O resultado deste contexto totalmente incontrolável por uma unidade de gestão, como era a do Hamas desde 2006, é uma fragmentação de Gaza por dezenas de áreas sob controlo de grupos armados de várias naturezas e com outros tantos objectivos, onde mesmo as IDF podem vir a ter dificuldades acrescidas apesar de algumas destas forças sejam sua criação para espalhar ainda mais o caos.
Uma das razões para este cenário, tal como estava no guião "Mad Max", é o lucro que é conseguido pelos grupos que controlam o mercado paralelo dos bens alimentares e medicamentos que atinge valores milionários e em crescendo à medida que a fome ganha contornos mais severos, sendo disso exemplo o custo de um saco de 25 kgs de farinha de trigo: 500 dólares norte-americanos.

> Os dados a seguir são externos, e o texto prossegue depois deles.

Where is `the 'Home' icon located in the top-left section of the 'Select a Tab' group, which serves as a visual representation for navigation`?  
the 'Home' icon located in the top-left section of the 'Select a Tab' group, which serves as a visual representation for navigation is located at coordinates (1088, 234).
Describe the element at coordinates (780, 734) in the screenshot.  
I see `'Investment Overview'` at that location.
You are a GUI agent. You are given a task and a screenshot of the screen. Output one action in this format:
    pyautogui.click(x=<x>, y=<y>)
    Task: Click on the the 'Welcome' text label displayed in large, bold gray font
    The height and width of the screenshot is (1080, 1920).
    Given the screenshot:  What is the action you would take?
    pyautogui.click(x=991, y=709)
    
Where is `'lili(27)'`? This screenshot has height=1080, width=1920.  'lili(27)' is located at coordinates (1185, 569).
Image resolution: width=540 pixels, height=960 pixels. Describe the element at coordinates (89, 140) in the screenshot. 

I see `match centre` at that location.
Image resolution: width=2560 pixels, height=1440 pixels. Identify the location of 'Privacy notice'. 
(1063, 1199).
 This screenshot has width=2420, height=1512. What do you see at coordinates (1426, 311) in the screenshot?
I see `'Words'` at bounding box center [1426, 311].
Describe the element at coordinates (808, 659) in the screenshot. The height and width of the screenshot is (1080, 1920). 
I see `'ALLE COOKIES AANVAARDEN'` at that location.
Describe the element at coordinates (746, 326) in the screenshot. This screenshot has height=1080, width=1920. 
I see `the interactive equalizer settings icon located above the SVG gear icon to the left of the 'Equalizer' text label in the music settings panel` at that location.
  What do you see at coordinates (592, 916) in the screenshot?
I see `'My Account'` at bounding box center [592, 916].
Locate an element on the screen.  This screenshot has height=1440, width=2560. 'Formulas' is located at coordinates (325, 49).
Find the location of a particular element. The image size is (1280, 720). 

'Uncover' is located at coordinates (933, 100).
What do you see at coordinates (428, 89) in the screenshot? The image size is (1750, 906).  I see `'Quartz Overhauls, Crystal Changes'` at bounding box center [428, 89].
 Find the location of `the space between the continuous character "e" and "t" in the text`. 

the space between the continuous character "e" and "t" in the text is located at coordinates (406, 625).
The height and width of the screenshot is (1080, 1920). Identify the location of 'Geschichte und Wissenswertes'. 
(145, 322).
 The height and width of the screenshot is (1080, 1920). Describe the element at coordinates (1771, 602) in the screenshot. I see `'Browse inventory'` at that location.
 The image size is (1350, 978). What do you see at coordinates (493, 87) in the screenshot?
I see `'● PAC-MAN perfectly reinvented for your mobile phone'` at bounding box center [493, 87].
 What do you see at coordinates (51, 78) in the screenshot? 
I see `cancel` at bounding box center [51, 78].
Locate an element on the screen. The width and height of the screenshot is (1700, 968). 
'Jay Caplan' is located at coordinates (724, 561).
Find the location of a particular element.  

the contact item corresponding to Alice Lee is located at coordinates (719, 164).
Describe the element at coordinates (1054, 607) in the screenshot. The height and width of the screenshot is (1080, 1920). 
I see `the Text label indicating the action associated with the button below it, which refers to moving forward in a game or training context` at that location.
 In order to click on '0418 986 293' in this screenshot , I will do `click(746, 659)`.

Entretanto, o terror entre a população desprotegida e indefesa, face aos ocupantes israelitas e a estes bandos armados e violentos, continua a crescer, agora com um novo fenómeno que, como o jornal israelita Haaretz demonstrou, é a ordem dada pelos comantes das IDF aos seus soldados para atirarem a matar sobre a população que aguarda por ajuda humanitária nos postos oficiais que ainda subsistem, apesar de ali pouco ou nada chegar para aplacar a fome excruciante e as doenças que que já matam mais que as balas e as bombas israelitas.
Só na últma semana, pelo menos 120 civis foram mortos nestas circunstâncias, 23 apenas neste Domingo, 29, num posto de ajuda alimentar na Cidade de Gaza, para onde Telavive acaba de anunciar uma nova ofensiva de grande envergadura, alegadamente para eliminar focos de resistência do Hamas.